Session 1.6. Introduction to R with RStudio#

Index:#

  • Working directory

  • Basic functions for vectors

  • Combine vectors and create matrices

  • Types of data within R

  • Types of objects within R

  • Select data

  • Factors

Working directory#

Where are we? The getwd() function gives us our current working directory:

getwd()

We can change the current working directory by ‘File/Change working directory’ or with the setwd():

setwd("S:\home\biolcourse-XX")

With list.files() or dir() function we list the files present in the working directory:

list.files()
dir()

Basic functions for vectors#

The most basic function within R probably is the c() function. It combines values into a vector.Let’s create a vector by combining 4 numeric values:

c(1,3,7,24)

We do the same but store the result in an object called x:

x<-c(1,3,7,24)
x

We can also combine text. Text always goes quoted:

y<-c("a","b","c","d")
y

Both x and y vectors are stored in the RAM memory. We can list all the objects in the memory with the ls() function:

ls()

We can remove objects from the memory. Let’s remove the y object:

rm(y)
ls()

We can also enter numeric sequences. We can do it in three ways:

1:5
c(1,2,3,4,5)
seq(1,5)

How can we know how the seq() works? The help page for a function can be accessed throuh ?funcion_name:

?seq

Let’s exploit the by and length.out parameters:

seq(1,20)
seq(1,20,by=2)
seq(1,20,length.out=40)

We can combine functions. For example c() and seq():

c(1,seq(4,10),12)

Something less abstract: lets introduce the age of some of us:

ages<-c(18,25,22,23,21,19)
ages

Vector can have names for each value they contain. Lets set the vector’s names:

names(ages)
names(ages)<-c("Albert","Andrea","Ines","Rolf","Sylvia","Student X")
ages

We can get the mean, standard deviation and other metrics:

sum(ages) # sum
mean(ages) # mean
sd(ages) # standard deviation
min(ages) # minimum
max(ages) # maximum
range(ages) # range
length(ages) # longitude
sort(ages) # sort values
sort(ages,decreasing=T) # sort decreasing

We can store these metrics as objects and concatenate them with c():

mean.ages<-mean(ages)
mean.ages
ls()

summary.ages<-c(mean(ages),sd(ages),min(ages),max(ages),length(ages))
names(summary.ages)<-c("Mean","sd","minimum","maximum","Nº obs.")
summary.ages

What if there are unknown values?

ages<-c(18,25,22,23,21,19,NA)
ages
names(ages)
names(ages)<-c("Albert","Andrea","Ines","Rolf","Sylvia","Student X")

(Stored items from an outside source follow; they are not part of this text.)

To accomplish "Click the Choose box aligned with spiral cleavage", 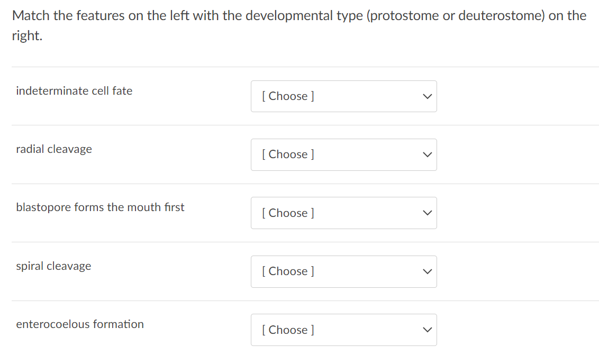I will tap(344, 271).
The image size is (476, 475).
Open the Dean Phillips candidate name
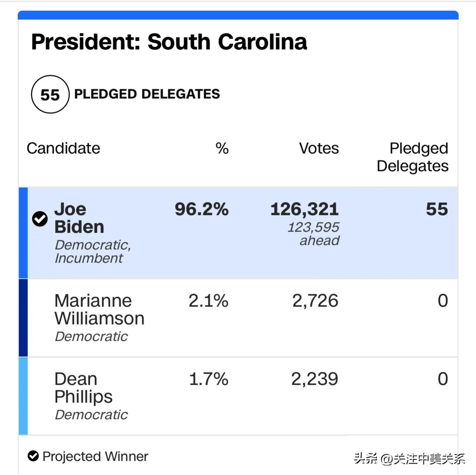click(83, 388)
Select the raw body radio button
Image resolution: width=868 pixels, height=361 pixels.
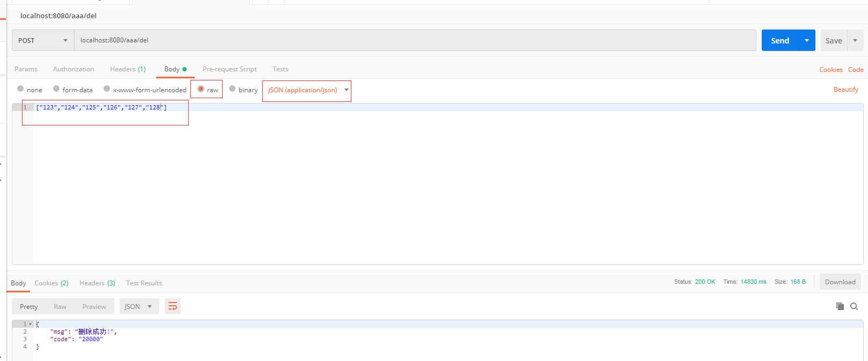pos(201,89)
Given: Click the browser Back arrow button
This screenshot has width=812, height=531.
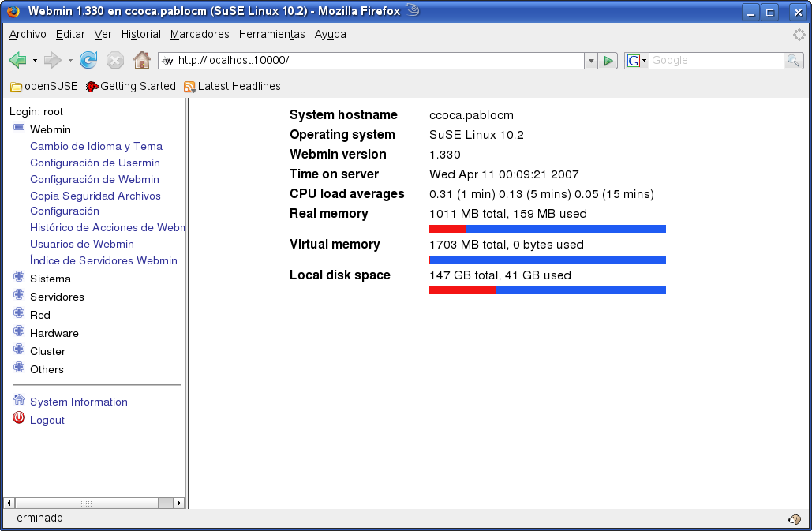Looking at the screenshot, I should coord(17,61).
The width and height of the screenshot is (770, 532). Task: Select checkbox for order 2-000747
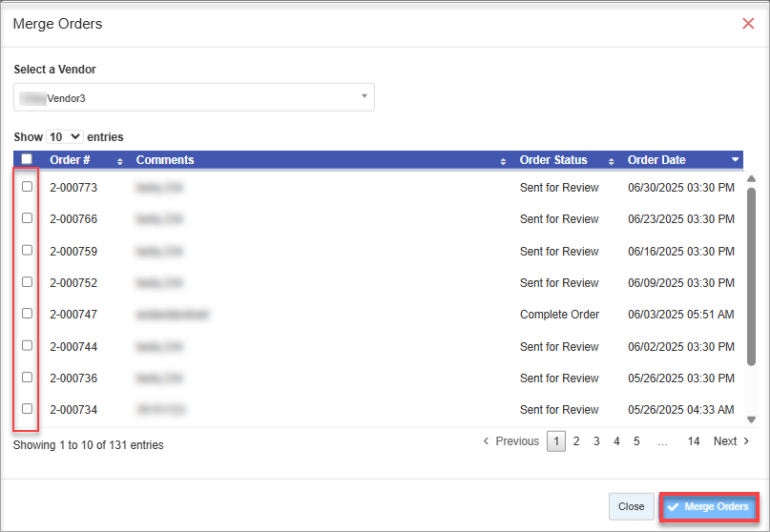click(x=27, y=314)
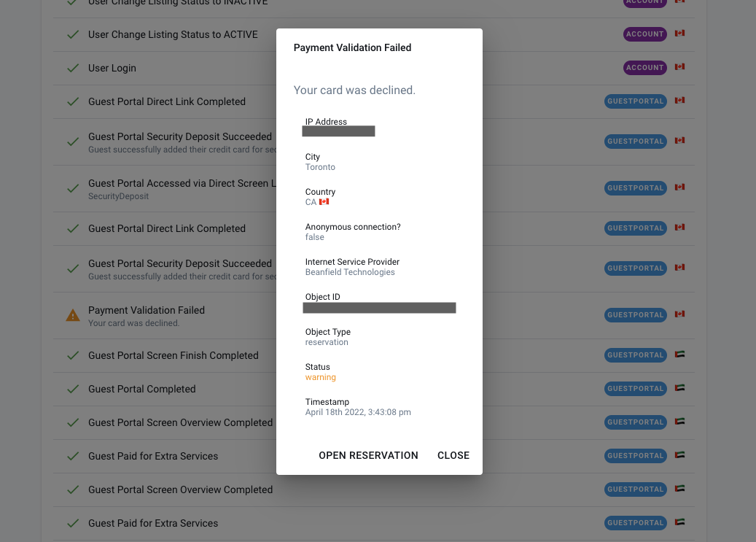The width and height of the screenshot is (756, 542).
Task: Click the checkmark beside Guest Paid for Extra Services
Action: click(72, 456)
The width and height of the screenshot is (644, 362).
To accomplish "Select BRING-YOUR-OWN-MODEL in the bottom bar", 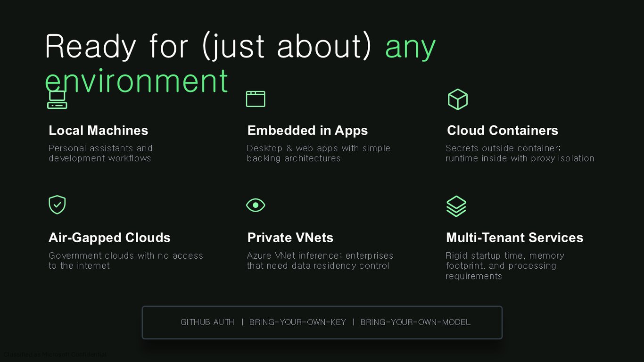I will coord(415,322).
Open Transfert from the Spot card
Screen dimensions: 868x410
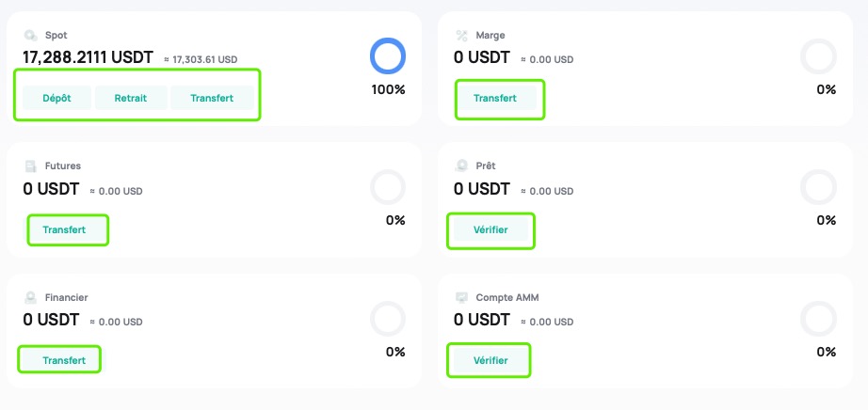[212, 98]
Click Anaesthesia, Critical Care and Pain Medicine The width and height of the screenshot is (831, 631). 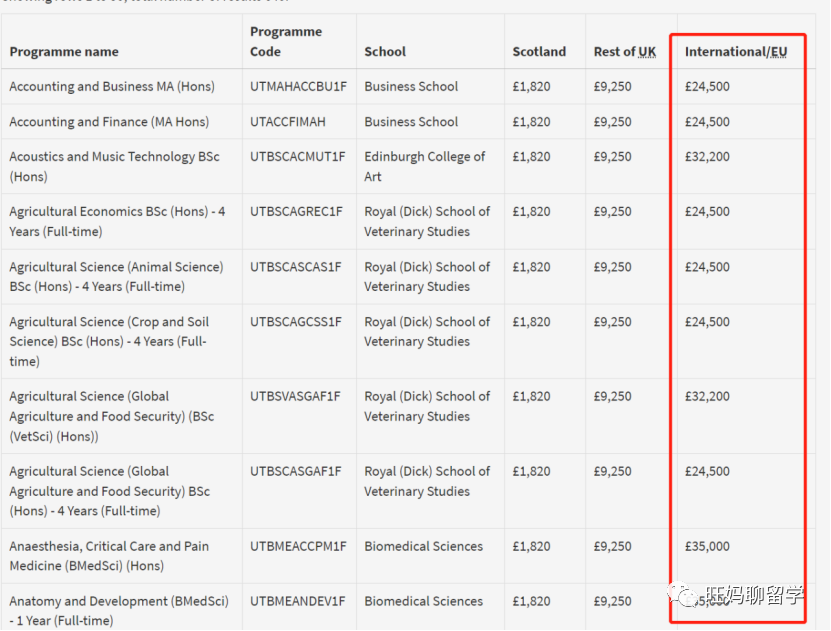109,556
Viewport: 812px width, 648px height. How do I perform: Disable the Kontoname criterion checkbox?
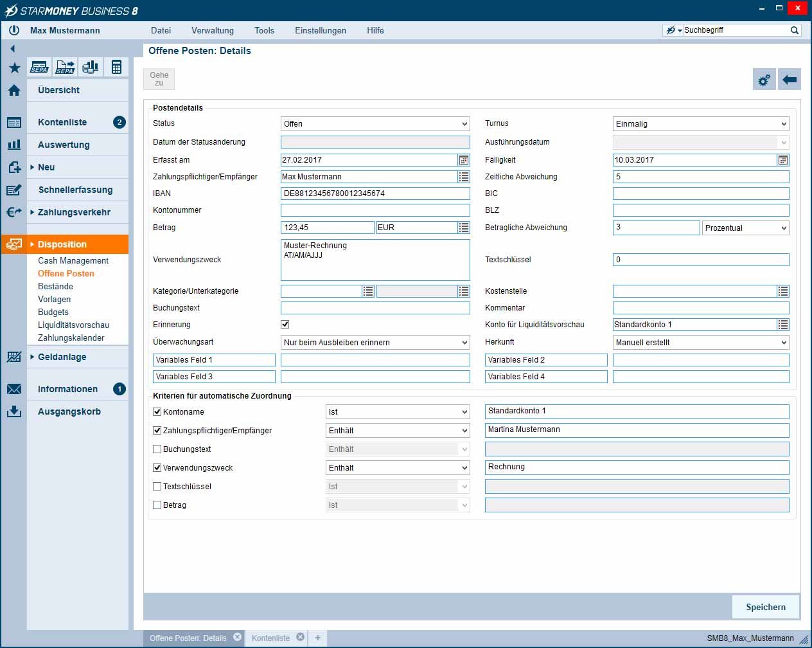157,412
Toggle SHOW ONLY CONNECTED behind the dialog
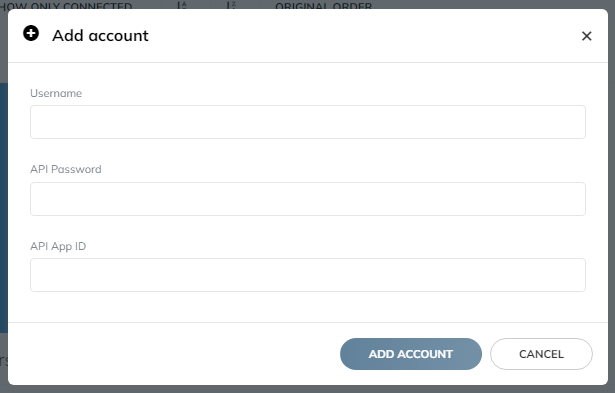The height and width of the screenshot is (393, 615). pyautogui.click(x=66, y=5)
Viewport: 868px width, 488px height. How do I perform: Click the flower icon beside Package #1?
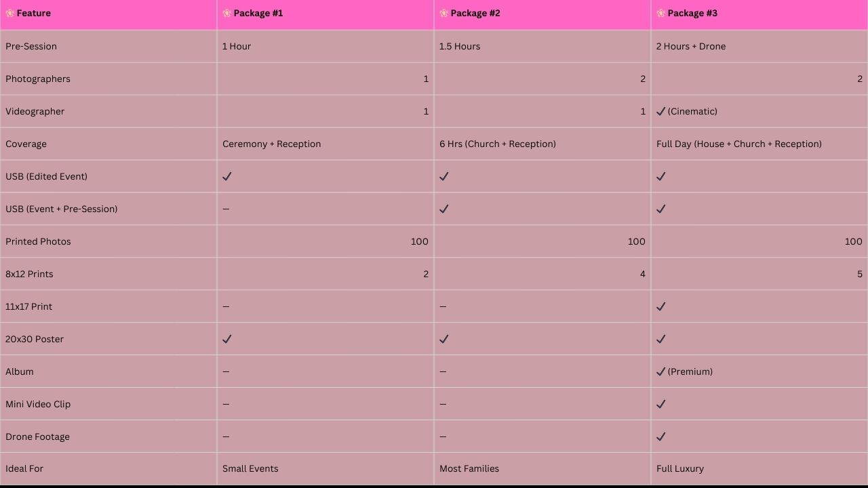227,13
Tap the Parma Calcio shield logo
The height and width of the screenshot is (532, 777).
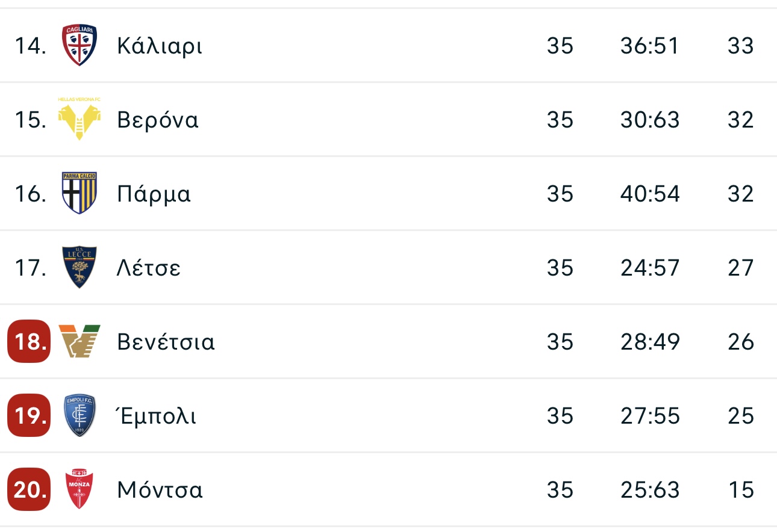point(80,193)
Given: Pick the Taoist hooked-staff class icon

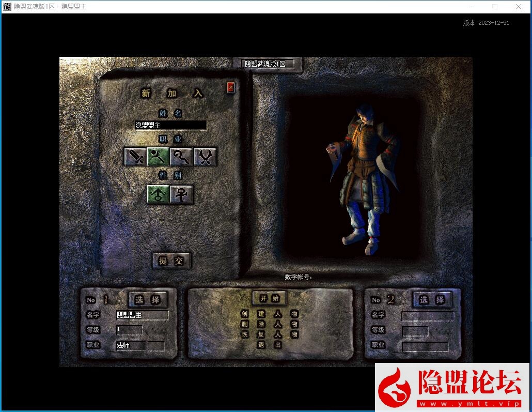Looking at the screenshot, I should click(182, 157).
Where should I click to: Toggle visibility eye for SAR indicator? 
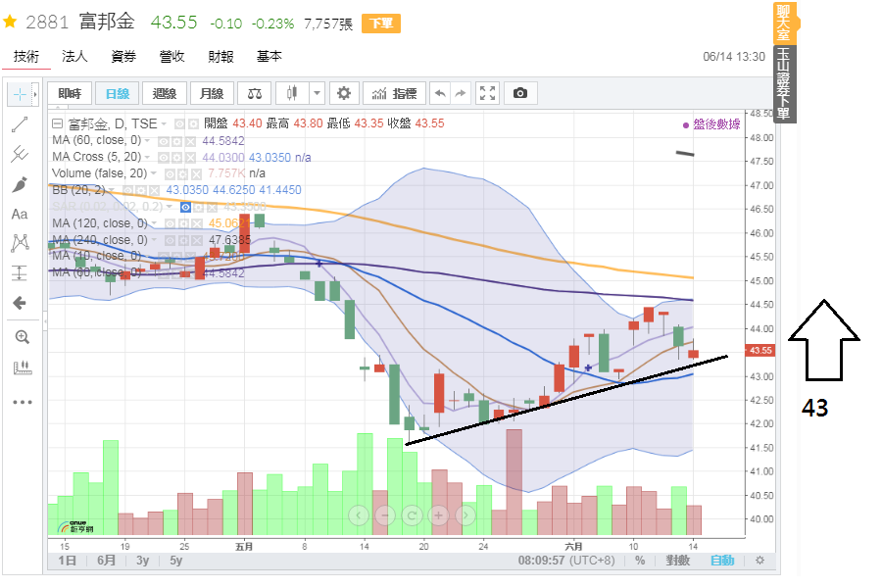click(x=185, y=208)
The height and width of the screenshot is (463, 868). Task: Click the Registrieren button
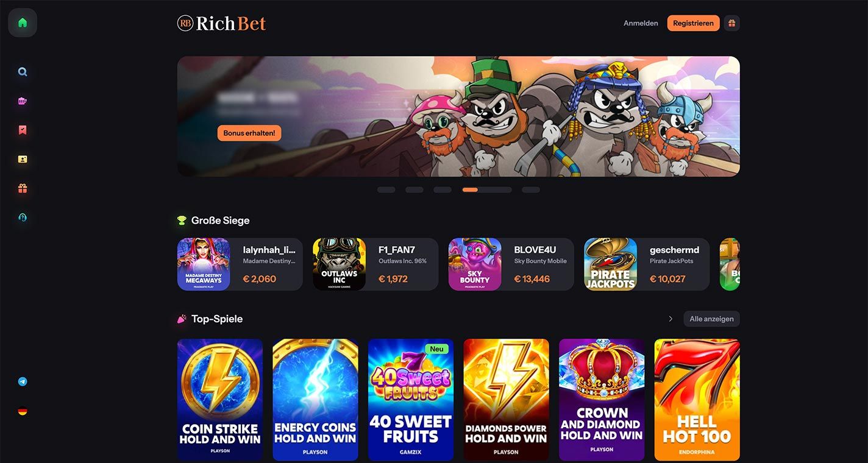(693, 23)
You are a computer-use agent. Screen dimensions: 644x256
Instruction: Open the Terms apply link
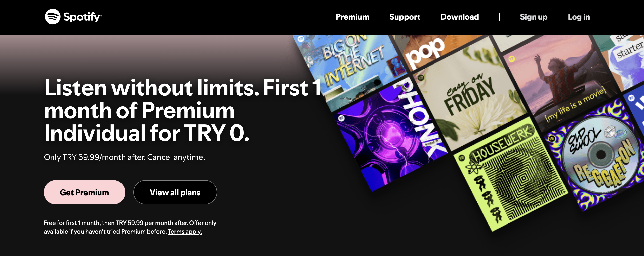[185, 231]
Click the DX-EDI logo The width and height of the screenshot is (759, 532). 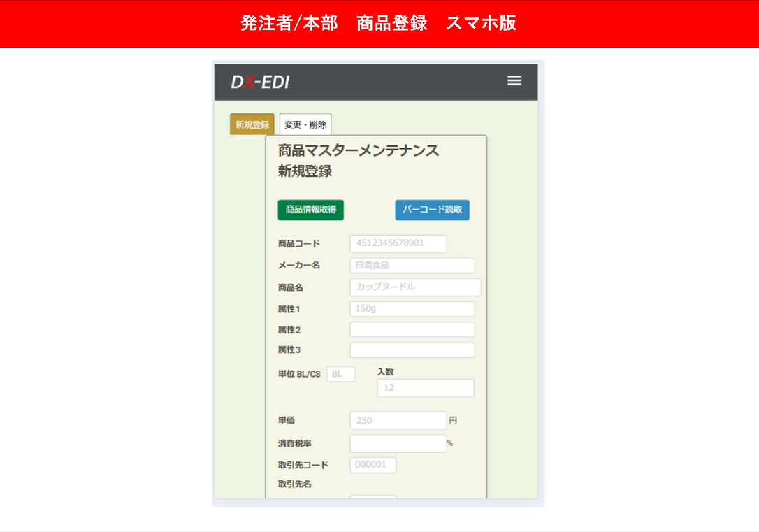click(261, 82)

We compute the mean again:

mean(ages)

Well, something is wrong. Let’s ask for help:

?mean

The mean() has a parameter that controls the treatment of NAs.

mean(ages)
mean(ages,na.rm=F)
mean(ages,na.rm=T)

Generally, it is recommended to use NAs when we have unknown values. However we can get rid of them, what may be useful for some analyses:

ages<-na.exclude(ages)
ages

Combine vectors and create matrices#

Now we create an object with some height values:

heigths<-c(1.75,1.80,1.63,1.82,2.00,1.72)
names(heigths)<-names(ages)
heigths

Combine ages and heights with cbind() or rbind() functions:

res<-rbind(ages,heigths)
res
res<-cbind(ages,heigths)
res

How can we flip it?

t(res)

Now we are workin with a matrix (no a vector). Thus, new possibilities appear:

dim(res) # dimensions
ncol(res) # no of columns
nrow(res) #no of rows

dimnames(res) # names
rownames(res) # name of rows
colnames(res) # name of columns

We can add the values by rows or columns:

colSums(res)
rowSums(res)

Or we can apply any function by rows or by columns:

apply(res,2,sum) # identical to colSums()
apply(res,1,sum) # identical rowSums()
apply(res,2,mean)
apply(res,2,sd)
apply(res,2,min)
apply(res,2,max)

Have can we create a matrix? With the matrix() function. A matrix, within R, is in fact a vector with a dimensions attribute. So to create a matrix we need to enter a vector and set the desired number of rows or columns. By default, the matrices are filled up by columns

We enter the same values:

res2<-matrix(c(18,25,22,23,21,19,1.75,1.80,1.63,1.82,2.00,1.72),ncol=2)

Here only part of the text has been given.